- **Task**:
Your answer needs to include each line of the records in which the string "agent" can be found.
+ + + + + + +
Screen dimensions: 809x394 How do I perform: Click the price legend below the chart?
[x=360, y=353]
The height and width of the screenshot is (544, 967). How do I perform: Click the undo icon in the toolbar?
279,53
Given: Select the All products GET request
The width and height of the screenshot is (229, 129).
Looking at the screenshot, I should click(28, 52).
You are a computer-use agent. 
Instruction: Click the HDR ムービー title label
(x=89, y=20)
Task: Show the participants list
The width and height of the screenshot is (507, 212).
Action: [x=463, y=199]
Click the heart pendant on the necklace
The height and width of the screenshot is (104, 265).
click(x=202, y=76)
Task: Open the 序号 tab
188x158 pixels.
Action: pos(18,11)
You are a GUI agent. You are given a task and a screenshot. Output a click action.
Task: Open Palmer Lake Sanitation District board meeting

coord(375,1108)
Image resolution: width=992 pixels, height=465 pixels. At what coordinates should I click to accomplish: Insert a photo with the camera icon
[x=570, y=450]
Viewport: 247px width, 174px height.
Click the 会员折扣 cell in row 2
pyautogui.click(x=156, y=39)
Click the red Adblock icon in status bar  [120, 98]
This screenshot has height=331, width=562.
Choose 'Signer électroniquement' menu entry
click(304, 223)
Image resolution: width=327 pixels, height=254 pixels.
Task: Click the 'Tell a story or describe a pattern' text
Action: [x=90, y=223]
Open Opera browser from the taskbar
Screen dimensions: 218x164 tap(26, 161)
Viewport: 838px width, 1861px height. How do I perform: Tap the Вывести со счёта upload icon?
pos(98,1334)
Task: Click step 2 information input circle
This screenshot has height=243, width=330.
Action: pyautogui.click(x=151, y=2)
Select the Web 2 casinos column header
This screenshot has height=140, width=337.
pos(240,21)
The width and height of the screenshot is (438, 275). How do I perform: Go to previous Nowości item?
+ + + + + + +
- **Task solution**:
You are a computer-use agent. 
You are a GUI agent. You are given a task and a screenshot. Output a click action.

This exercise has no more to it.